[Opening Task inputs section]

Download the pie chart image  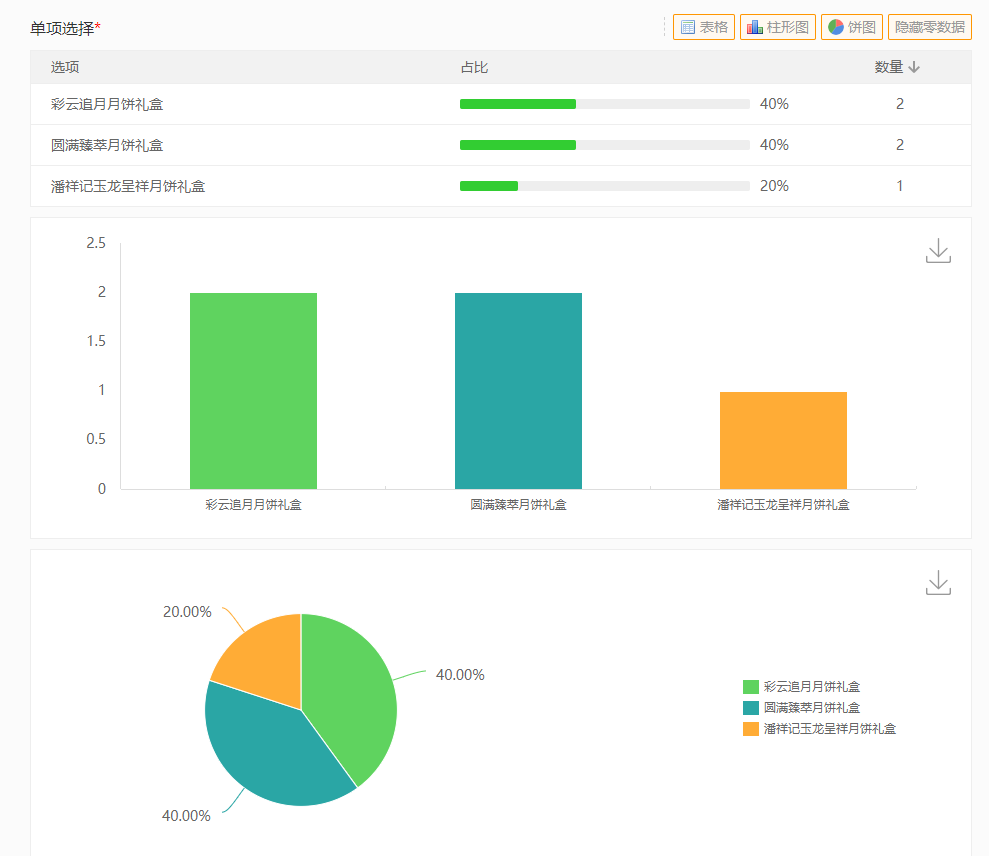938,582
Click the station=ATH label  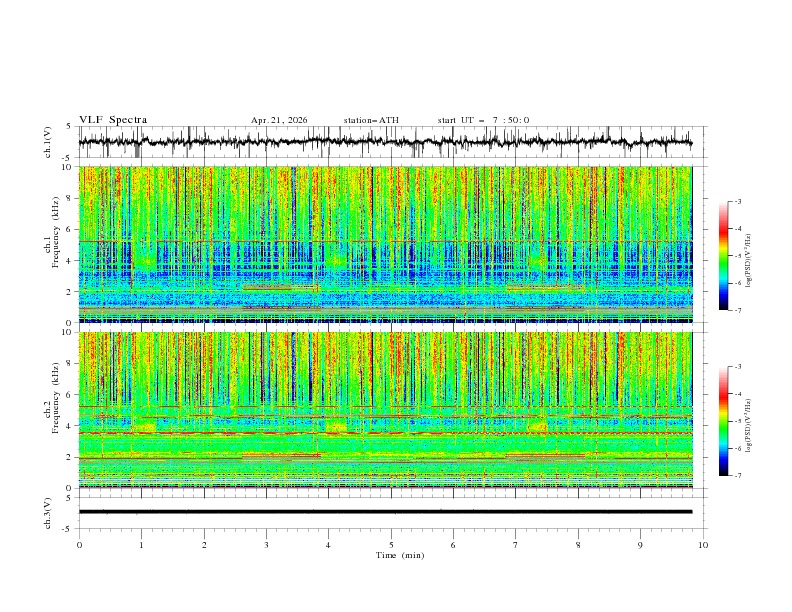pyautogui.click(x=371, y=120)
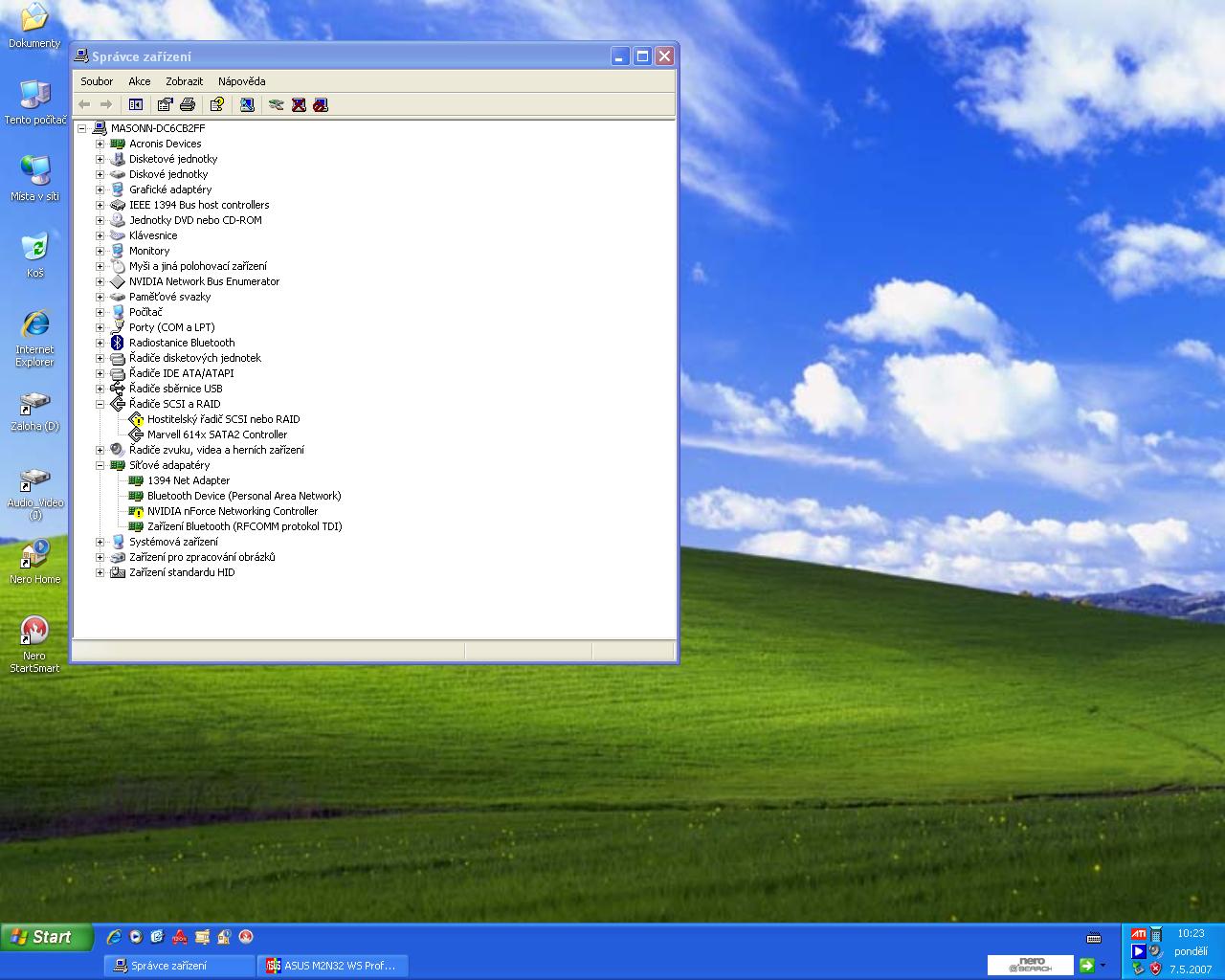Click the Update driver toolbar icon
Screen dimensions: 1225x980
point(276,104)
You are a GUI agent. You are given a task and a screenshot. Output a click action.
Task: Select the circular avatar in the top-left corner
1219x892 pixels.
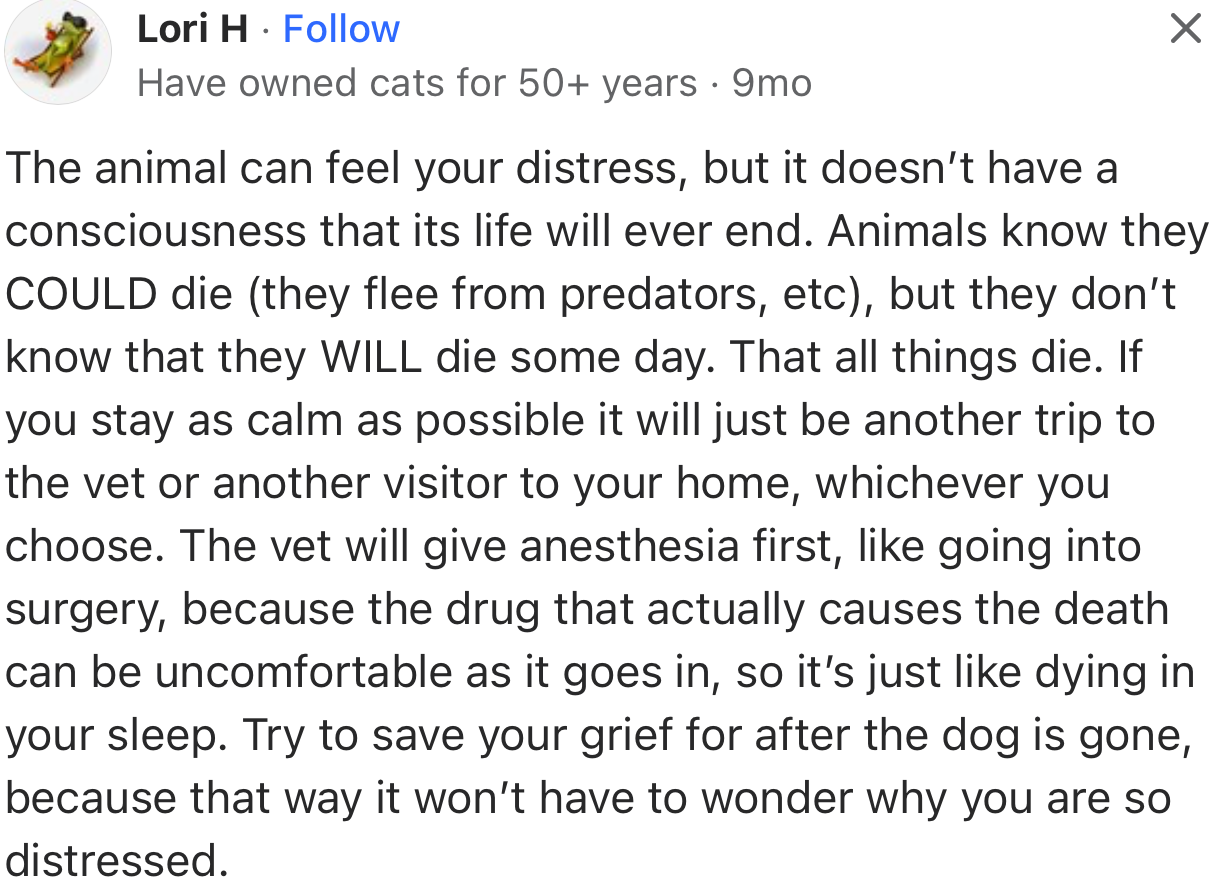click(x=57, y=52)
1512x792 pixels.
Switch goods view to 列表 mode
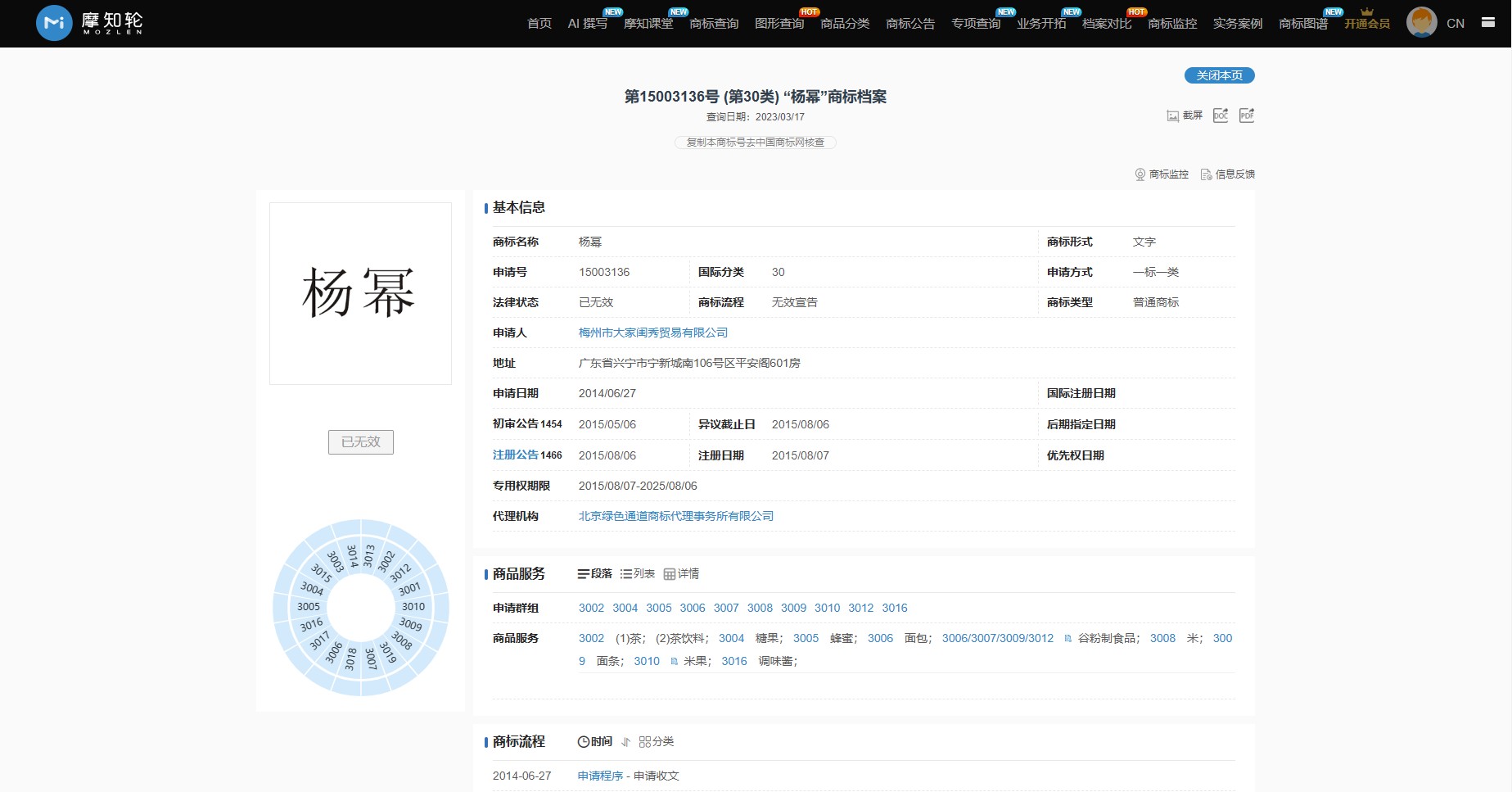pos(638,574)
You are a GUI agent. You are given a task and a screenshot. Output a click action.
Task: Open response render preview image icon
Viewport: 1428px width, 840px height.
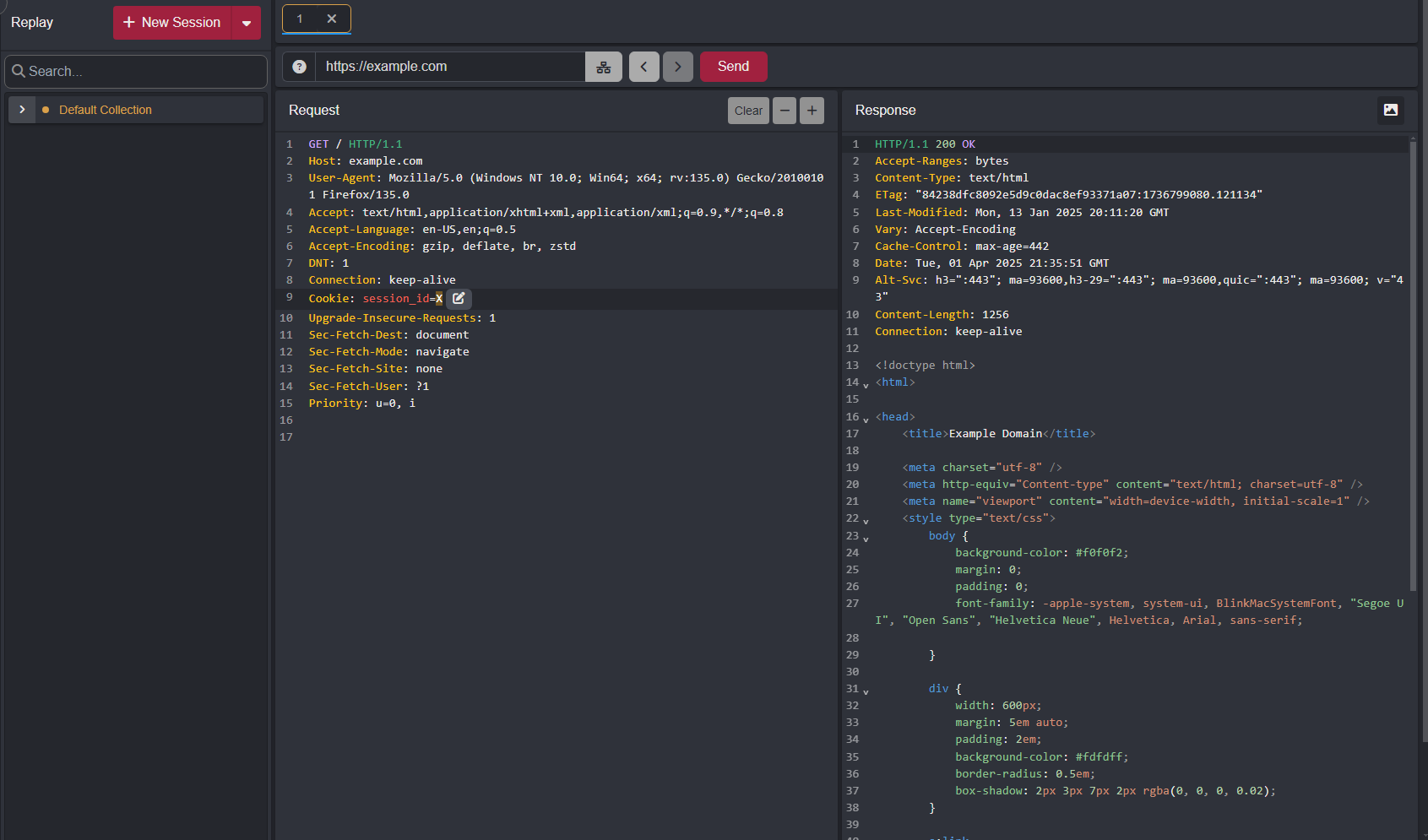coord(1390,111)
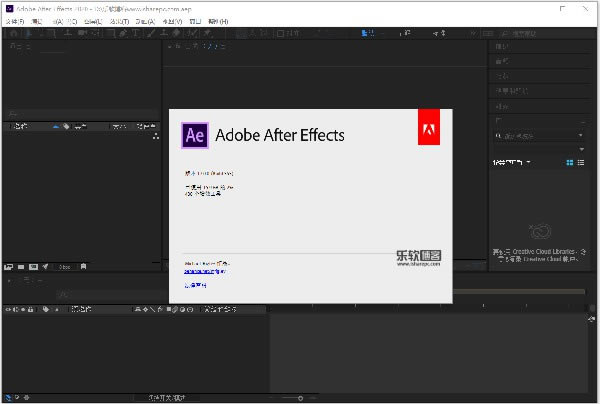Open the 文件(F) File menu

pos(14,20)
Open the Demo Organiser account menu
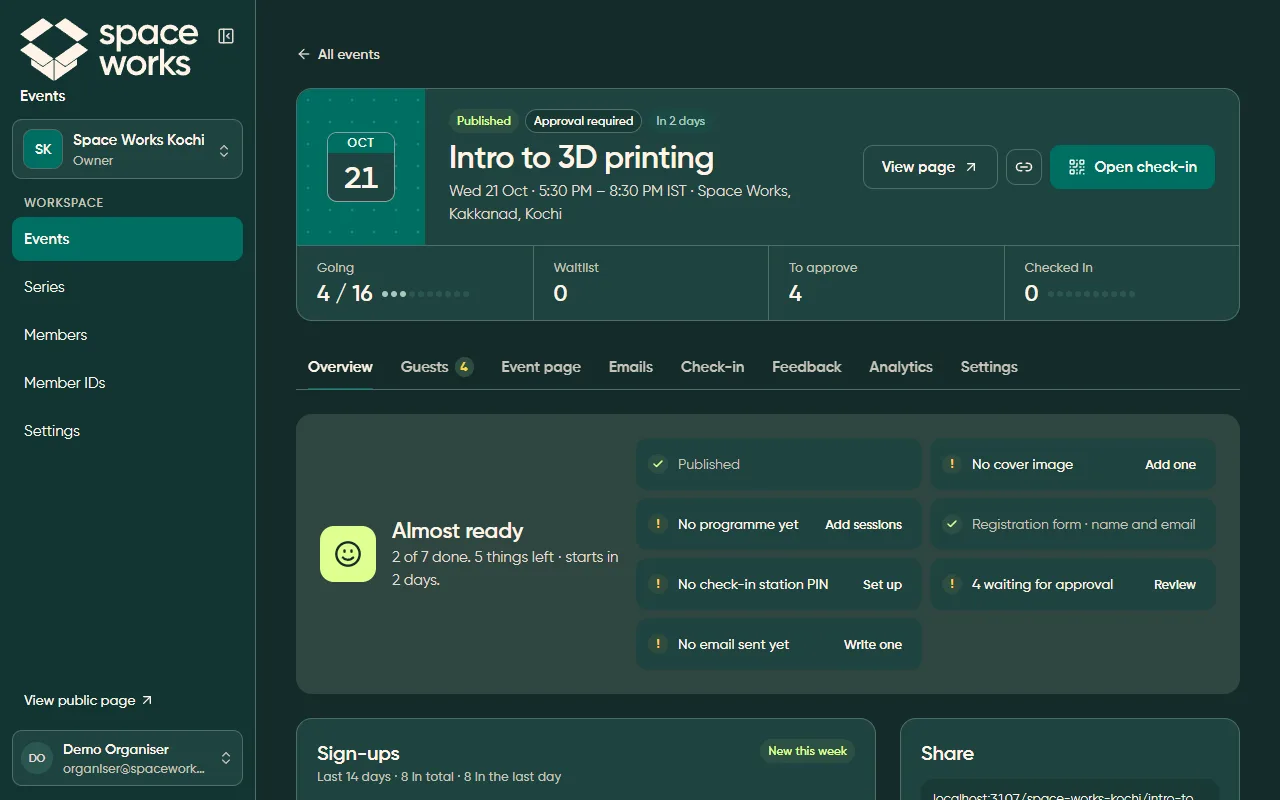 point(127,758)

[Closing Task inputs section]

Assignment: Exact copies of the lines from the one containing "Switch goods view to 列表 mode" through the final line of the data are required; pictures are to be omitted.

Response to this task:
Switch goods view to 列表 mode
pos(638,574)
You are a GUI agent. You are given a task and a screenshot. Output a click action.
Task: Open response render preview image icon
Viewport: 1428px width, 840px height.
coord(1390,111)
Open the 文件(F) File menu

pos(14,20)
Open the Demo Organiser account menu
 point(127,758)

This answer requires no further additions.